Via libera del Consiglio dei ministri a un disegno di legge che cambia le regole su immigrazione e protezione internazionale e recepisce il Patto Ue su migrazione e asilo del 14 maggio 2024. Il testo è diviso in due parti: alcune norme saranno operative dopo la pubblicazione in Gazzetta ufficiale, altre affidano al governo una delega di sei mesi per adottare i decreti necessari ad adeguarsi alle direttive europee.
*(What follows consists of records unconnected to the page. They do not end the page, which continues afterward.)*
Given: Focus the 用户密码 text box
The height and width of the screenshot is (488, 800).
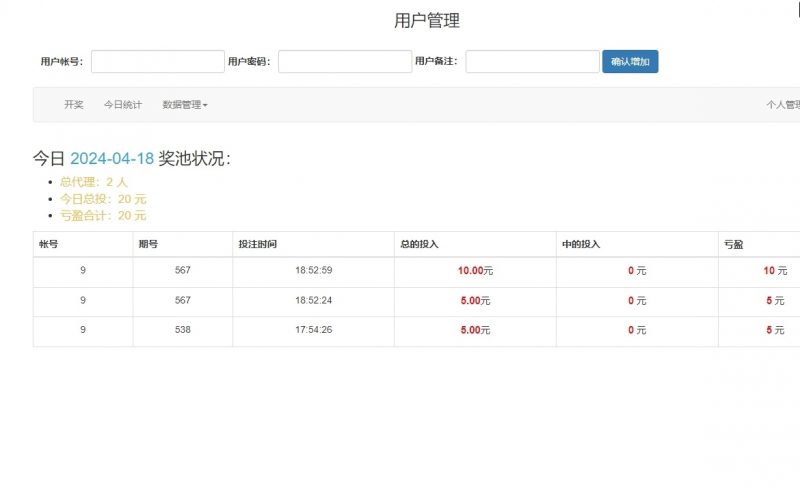Looking at the screenshot, I should click(345, 62).
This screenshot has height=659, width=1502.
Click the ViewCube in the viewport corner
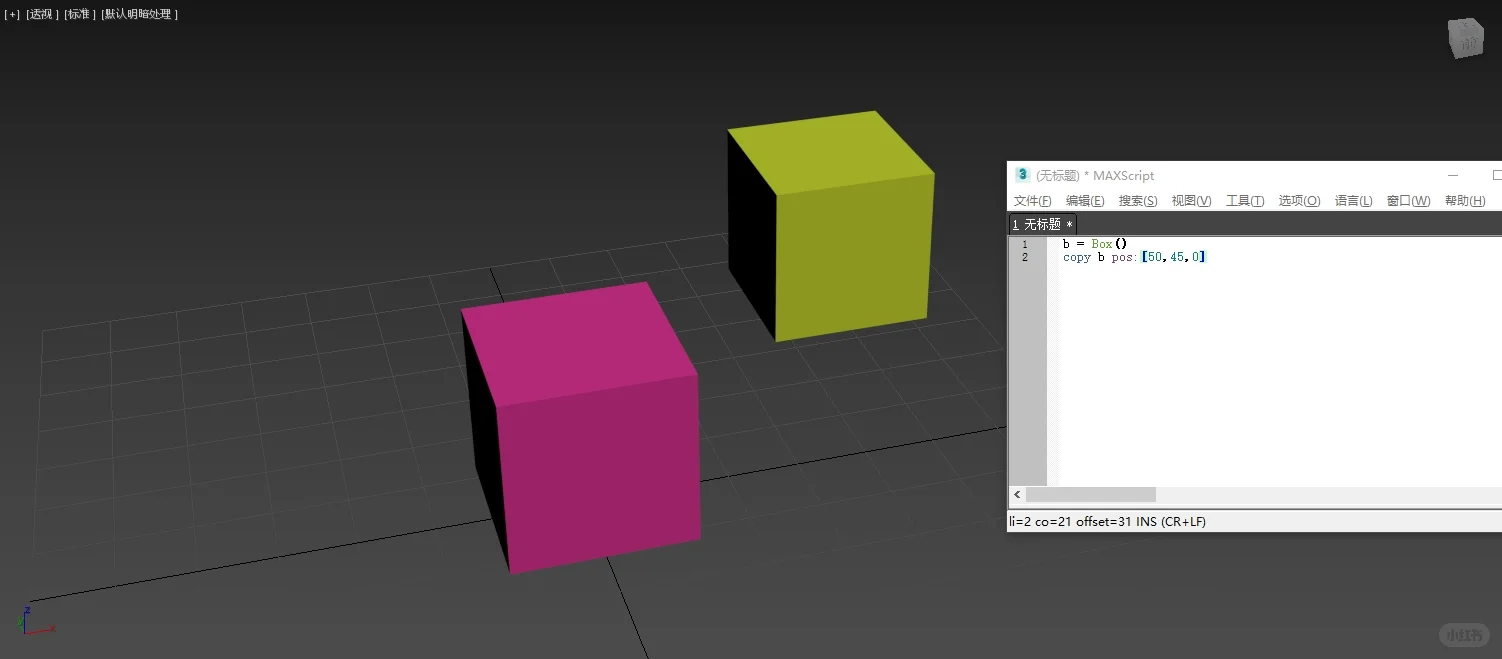point(1464,38)
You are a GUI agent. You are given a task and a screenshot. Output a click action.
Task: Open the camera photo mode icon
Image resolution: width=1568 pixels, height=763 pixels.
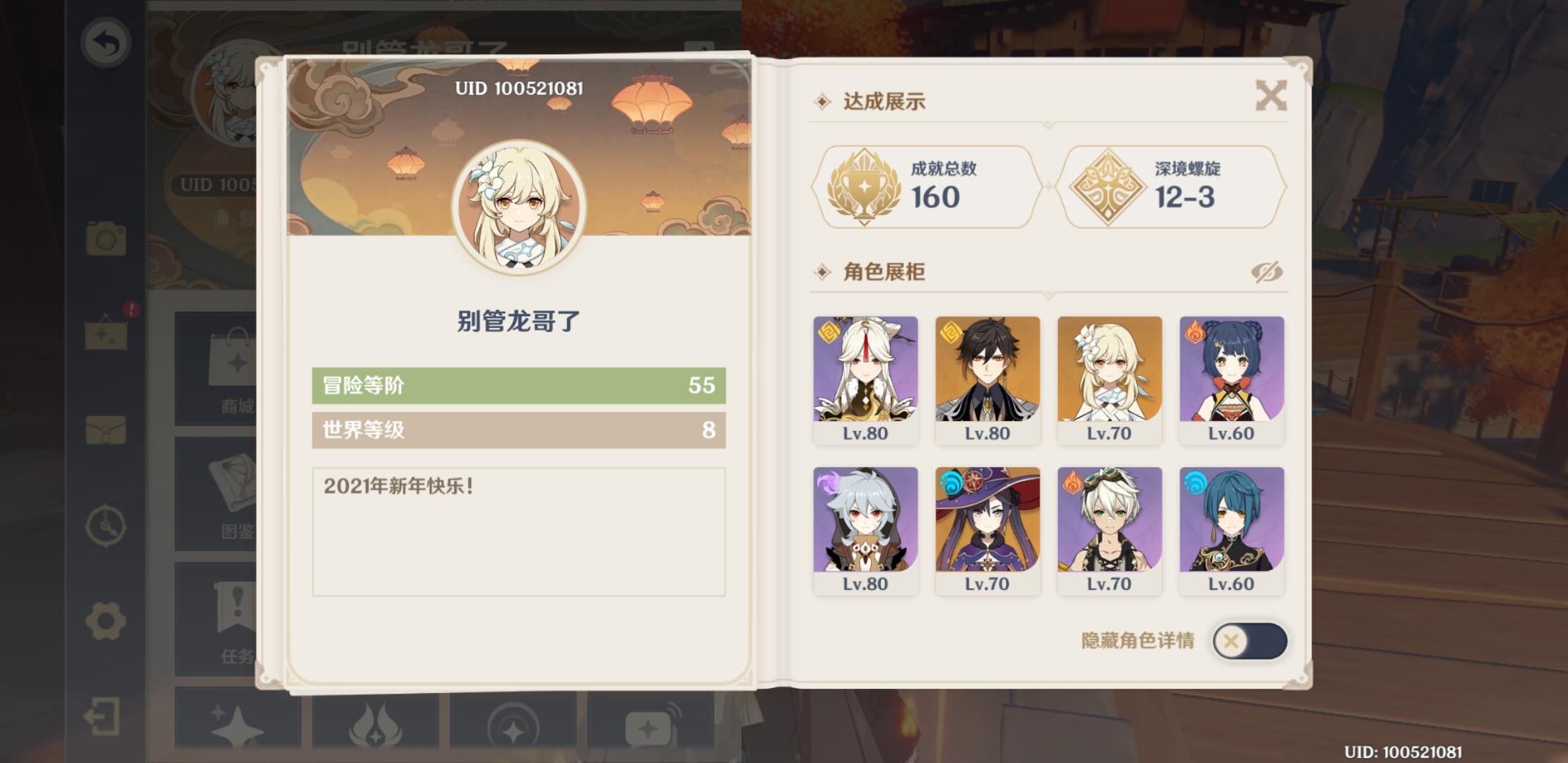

Tra i punti centrali c’è la possibilità, in presenza di minacce gravi per l’ordine pubblico o la sicurezza nazionale, di impedire l’ingresso nelle acque territoriali italiane. Il provvedimento consente anche di trasferire i migranti a bordo delle imbarcazioni oggetto di interdizione verso Paesi terzi. La misura viene collegata alle nuove regole europee e ai casi di pressione migratoria eccezionale.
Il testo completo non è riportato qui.